A multicenter evaluation of linezolid antimicrobial activity in North America

Abstract

Overall, 141 centers in North America enrolled in this international surveillance study designed to evaluate the in vitro antimicrobial activity and spectrum of linezolid, a new oxazolidinone. Each participant tested the susceptibility of clinical isolates of staphylococcal species ( n = 85) against 12 drugs, and enterococcal species ( n = 40) against 6 drugs using reference broth microdilution trays; and of streptococcal species ( n = 25) against 6 drugs using Etests (AB BIODISK, Solna, Sweden). Quality control testing was conducted using recommended strains, and verification of resistance to linezolid and select other agents was performed by a regional monitor. Of the 20,161 isolates collected from sites across the United States (US; n = 132) and Canada ( n = 9), 18,307 were included in this analysis. Oxacillin resistance occurred in 38.7 and 70.6% of Staphylococcus aureus and coagulase-negative staphylococcal (CoNS) isolates, respectively. Vancomycin resistance was reported in 65.9 and 2.6% of Enterococcus faecium and E. faecalis, respectively. Penicillin resistance occurred in 37.2% of Streptococcus pneumoniae, 17.5% constituting high-level resistance (MIC, ≥2 μg/ml). The MIC 90 for linezolid was 1 μg/ml for streptococci, 2 μg/ml for enterococci and CoNS isolates, and 4 μg/ml for S. aureus. Using the US FDA-recommended susceptible breakpoints for linezolid, there were no confirmed reports of linezolid resistance (i.e., MIC ≥8 μg/ml). The occurrence of linezolid MICs was unimodal and generally varied between, 1–4 μg/ml for staphylococci (94% of recorded results), 1–2 μg/ml for enterococci (93%), and 0.5–1 μg/ml for streptococci (85%). Susceptibility to linezolid was not influenced by susceptibility to other antiicrobials such as vancomycin, β-lactams or macrolides.
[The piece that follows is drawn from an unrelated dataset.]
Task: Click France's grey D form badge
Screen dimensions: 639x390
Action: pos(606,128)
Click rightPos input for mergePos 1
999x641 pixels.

Only linezolid was universally active against essentially all tested Gram-positive specimens. The unimodal susceptibility pattern is indicative of excellent and near complete activity against key Gram-positive pathogens including multiply resistant strains, but surveillance for emerging resistances (rare) and the performance of routine susceptibility tests to guide patient therapy seems prudent.